►

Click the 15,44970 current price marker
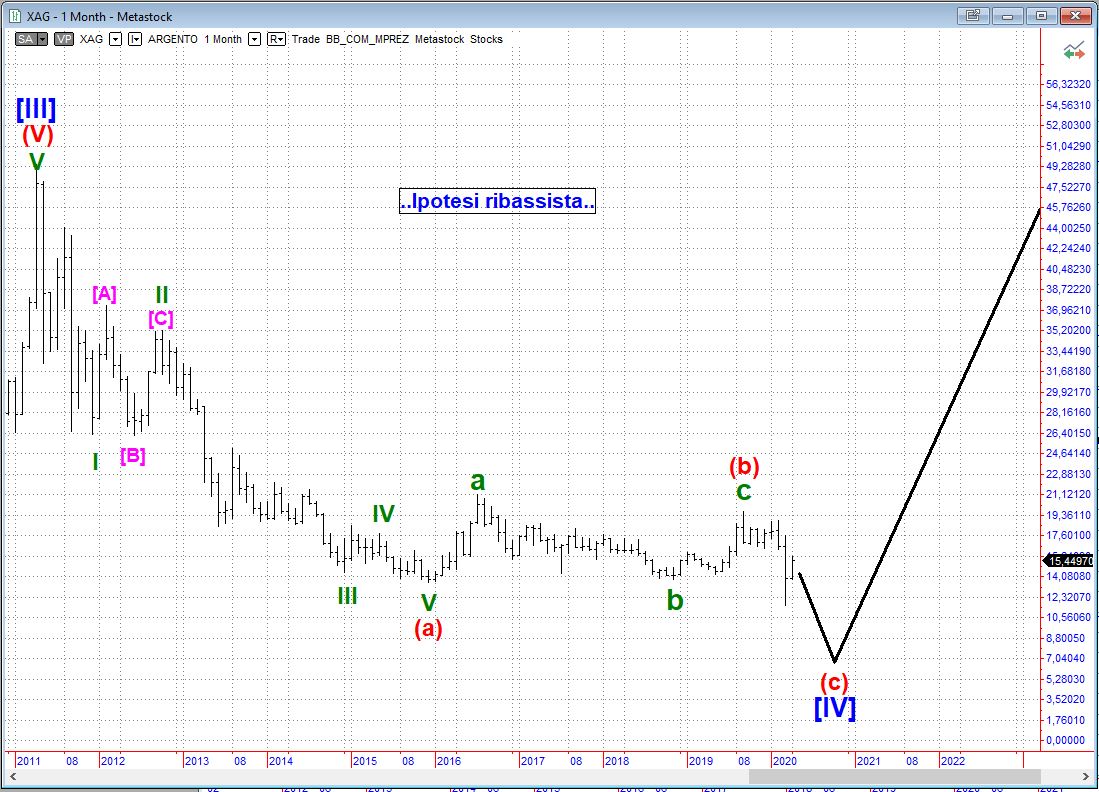pyautogui.click(x=1070, y=561)
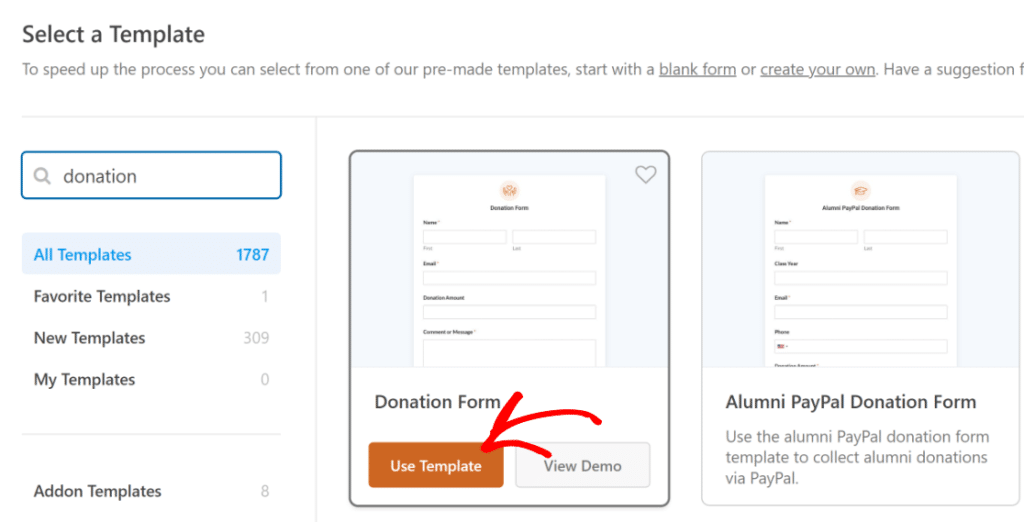Click the flag icon in Phone field
The width and height of the screenshot is (1024, 522).
click(781, 346)
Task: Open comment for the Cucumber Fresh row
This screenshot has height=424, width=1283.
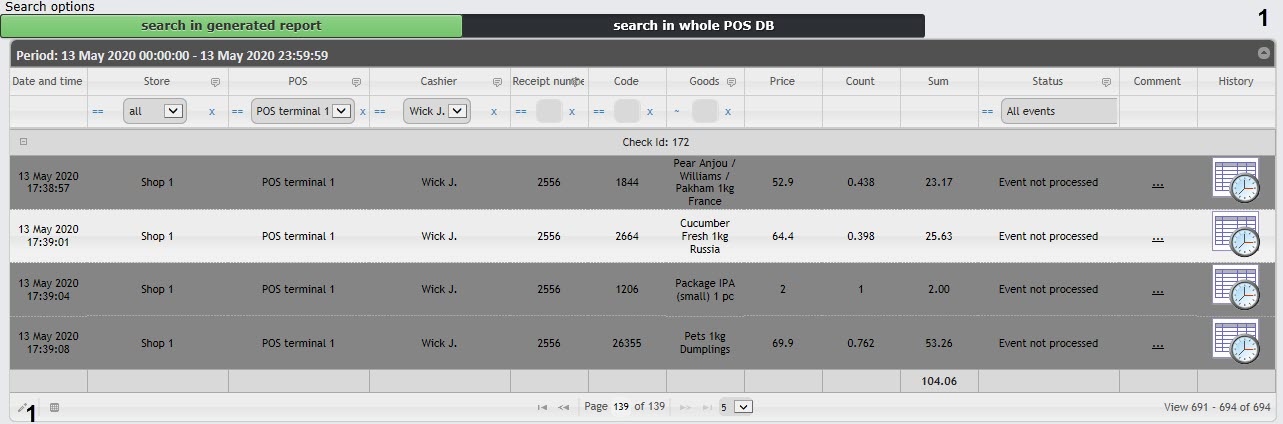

◄

| About this exercise |
Each record above is to be copied exactly. Drop the pictures.

| Solution to this task |
Click the 15,44970 current price marker
pyautogui.click(x=1070, y=561)
Click the flag icon in Phone field
The width and height of the screenshot is (1024, 522).
click(781, 346)
Task: Open comment for the Cucumber Fresh row
This screenshot has height=424, width=1283.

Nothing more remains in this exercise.